As a physician who evaluates asylum seekers for forensic evidence of torture and ill treatment, I’m saddened that Americans vying for our country’s most important leadership position continue to entertain US policy allowing the use of torture.
Fortunately, Senator John McCain, a torture survivor, has continued to speak out against torture. As he pointed out in his Senate floor speech on the 100th anniversary of the New Hampshire primary, “it has been so disappointing to see some presidential candidates engaged in loose talk on the campaign trail about reviving waterboarding and other inhumane interrogation techniques.” He went on to say, “It is important to remember the facts: that these forms of torture not only failed their purpose to secure actionable intelligence to prevent further attacks on the US and our allies, but compromised our values, stained our national honor, and did little practical good.”
On December 9, 2014, the United States Senate Intelligence Committee released a report addressing the Central Intelligence Agency’s use of enhanced interrogation techniques under the Bush Administration. In its report, the Committee concluded that the CIA’s use of enhanced interrogation techniques was not an effective way to acquire intelligence or gain prisoner cooperation. The report found that even the CIA acknowledged that coercive interrogations – torture tactics – “do not produce intelligence.” There was no clear evidence that the terror tactics saved lives. The Committee also found that the techniques were far crueler than what had been disclosed to policymakers and the public. Waterboarding resulted in vomiting, seizures, loss of consciousness, and near death. Some prisoners were interrogated 24 hours per day while they “cried, begged, pleaded, and whimpered.”

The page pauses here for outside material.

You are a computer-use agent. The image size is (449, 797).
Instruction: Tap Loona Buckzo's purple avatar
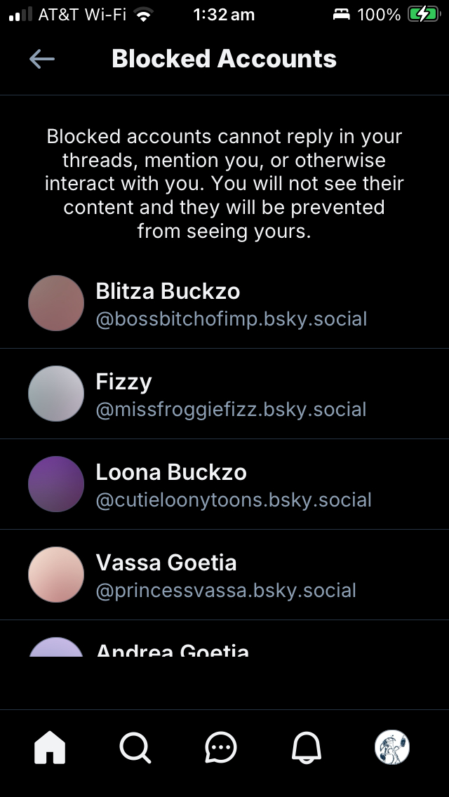tap(56, 484)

Aside from being completely unethical, torture – like other forms of violence – is not an effective way to secure peace.
As it turns out, we could learn a lot about leadership, cooperation, and peace promotion from wolves to bonobos.

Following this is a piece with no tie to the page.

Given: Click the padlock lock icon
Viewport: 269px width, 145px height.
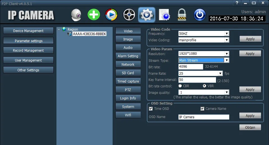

Unlike the characteristic typecast, alpha male wolves are not vicious. Carl Safina, a scientist who has observed wolves in Yellowstone National Park, points out that the leadership style of wolves does not rely on force and is not domineering or aggressive. Instead, ranking male wolves are quietly confident, self-assured, and centered on calming others in their pack. They lead by example. Like dogs, they help raise, care for, and play with their young ones. As wolf researcher Rick McIntyre pointed out to Carl Safina during his visit to Yellowstone, “Imagine two wolf packs, or two human tribes. Which is more likely to survive and reproduce? The one whose members are more cooperative, more sharing, less violent with one another; or the group whose members are beating each other up and competing with one another?” Perhaps the presidential candidates should take note.
More and more, we’re learning how the evolution of social play and cooperation in animals could have paved the way for the emergence of peace. Even after conflict, many animals are able to console each other, reconcile, and calm aggressors. As one example, a recent study showed how male bonobos from different communities can come together and play, setting a path toward tolerance, cooperation, and peace.
If other animals can learn how to pave a way toward peace without violence, can’t we?